Thank you
09 July, 2010

March 30, 2010-July 9, 2010.
From the 30th of April till the 6th of July, I have spent my dear hazy mornings and drowsy afternoons with this very loving fellow. It is such a treat as we play together. No words were spoken, just actions the seems to gap the differences in communicating. Laughing, teasing, running, tickling, hugging and of course, eating together are some of the many activities we do. We speak no language but only the unknown connection that exist between a man and man's best friend creates the whole magic I call love.
It is rather funny as you may read this that I have spoken about love towards a canine. It's okay to laugh for now but let me have a few minutes to let you know my story with this fellow.
Jaki, as we call her/it has been our pet for for four months now. She was still cute and cuddly (and still is) like a fur ball when she arrived at our place with eyes that reflect a rather scared and lonely pup. I remember very well that I was so eager to meet her/it when my sister texted me that a new puppy is already home. I found the lil pup lurking under my sister's bedroom and I could feel then that she/it was a bit terrified to see me. I crawled down to make myself appear small so she/it would be less scared and true it was. Slowly, she/it walked out of the bed and sniffed me so gently as if inspecting any form of danger and I guess once she/it learned I was of no danger, she/it slowly crawled unto my lap. That was then the start of the magic.
Every morning after I wake up, I always hurriedly go out of the house to have a nice good morning greeting with jaki. My parents also do this as they wake up and have a smooth hot coffee drink in the morning and shares whatever food they have (and yes, even the coffee). My sister also has her own routine with her/it. Before she goes out of the house, she bids farewell to our lil jaki and as soon as she arrives home, even without bath, she would confidently hug and kiss lil jaki. My mother also loves to tease jaki with the broom. They would play like kids as jaki tries to bite the broom and my mom wisps the broom tagging along jaki with her/it's jaw locked unto the broom. My father also loves to play catch with her/it using her/it's chew bone or ball. I know, jaki is thrilled as each and every being in the house would express love to her/it. I am too, for through jaki, I felt there was something common in our family. Every meal times, we would share funny stories of jaki doing crazy things like hiding one pair of slippers, jumping off a chair (jaki's afraid of heights), barking at chicken, looking confused when seeing a cat, barking continuously at poor defenseless frog and many more. You see, we never did this as a family. It is not because we lack communication but because for the many years, we had nothing in common to share with. Jaki became the common. We all loved jaki and the mere presence of it connected us four. The communication even went on beyond talking about jaki. Slowly, we all felt comfortable sharing things that happened to us for the day. Jaki bridged the gap we, as a family, had. Jaki brought out love too in my family. We all started to care about each other in as much as we care for her/it. We started to express affection towards others in as much as we express affection towards her/it. Jaki awakened the dormant love we had as a family. Jaki was love.

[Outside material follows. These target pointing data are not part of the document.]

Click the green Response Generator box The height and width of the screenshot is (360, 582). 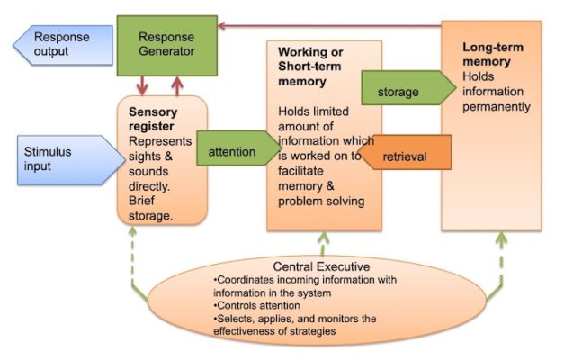166,44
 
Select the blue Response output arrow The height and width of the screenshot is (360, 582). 64,45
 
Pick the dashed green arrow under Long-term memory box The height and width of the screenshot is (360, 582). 502,261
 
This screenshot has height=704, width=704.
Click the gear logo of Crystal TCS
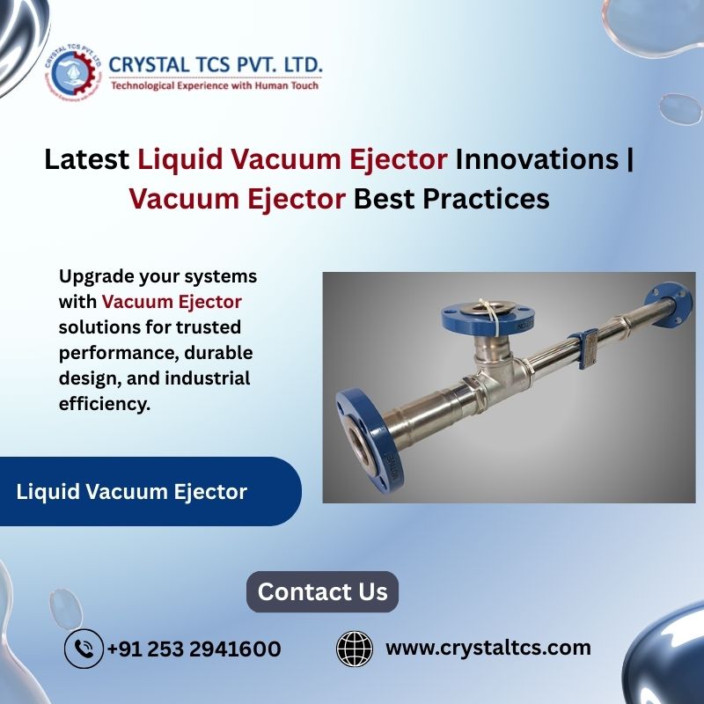(73, 73)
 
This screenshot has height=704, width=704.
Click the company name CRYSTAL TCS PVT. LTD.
(216, 64)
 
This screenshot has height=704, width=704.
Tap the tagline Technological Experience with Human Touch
(215, 85)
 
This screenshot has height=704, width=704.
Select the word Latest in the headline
(86, 159)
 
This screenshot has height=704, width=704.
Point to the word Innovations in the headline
(537, 159)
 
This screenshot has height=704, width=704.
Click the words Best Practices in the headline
(451, 199)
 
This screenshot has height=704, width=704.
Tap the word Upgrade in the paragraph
(96, 277)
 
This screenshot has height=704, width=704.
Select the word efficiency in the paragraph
(104, 404)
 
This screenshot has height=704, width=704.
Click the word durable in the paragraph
(218, 353)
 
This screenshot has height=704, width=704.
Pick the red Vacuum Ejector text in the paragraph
(172, 302)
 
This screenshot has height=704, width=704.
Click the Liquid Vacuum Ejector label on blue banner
(131, 492)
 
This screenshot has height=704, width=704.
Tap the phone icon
(84, 649)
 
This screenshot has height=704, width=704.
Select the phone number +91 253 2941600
(194, 649)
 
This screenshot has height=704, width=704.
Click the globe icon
(355, 649)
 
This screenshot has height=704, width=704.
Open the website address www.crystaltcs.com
(488, 648)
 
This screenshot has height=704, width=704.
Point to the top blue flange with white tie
(488, 318)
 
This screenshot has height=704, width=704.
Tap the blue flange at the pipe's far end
(669, 304)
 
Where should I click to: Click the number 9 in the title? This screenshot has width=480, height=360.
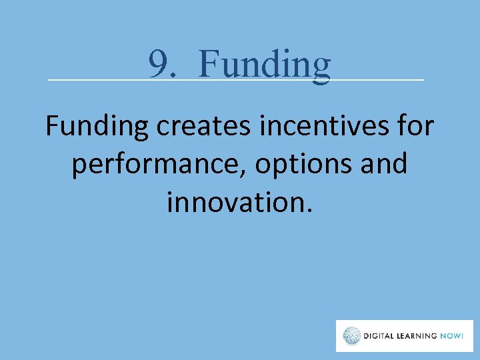158,65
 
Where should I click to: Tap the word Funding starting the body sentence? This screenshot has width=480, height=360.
97,126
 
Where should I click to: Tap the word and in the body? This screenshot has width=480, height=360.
385,163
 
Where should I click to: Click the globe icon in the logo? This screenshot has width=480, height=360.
352,336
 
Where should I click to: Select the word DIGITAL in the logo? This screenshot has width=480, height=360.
381,336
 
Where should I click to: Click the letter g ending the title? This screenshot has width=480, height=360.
321,69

But I guess, she/it served it's purpose very well already. In as much as she brought love, I also think she/it felt love too. My family never welcomed a new pup as much as they did with jaki. They never cared for an animal this much as they did with jaki. They never talked so much about a puppy this much as they did with jaki and they've been so happy to have a puppy this much as they did with jaki. For me, this was Magic.
Just this morning, jaki died because of a disease I know nothing of. I would, with all might, save her if only I had any idea what I was about to do. But it was jaki's time to go... She lay down gently in front of the door where we could all see her waiting for each of us too see her for the last time before she took her last breath.
Jaki, i promise, you will always be remembered.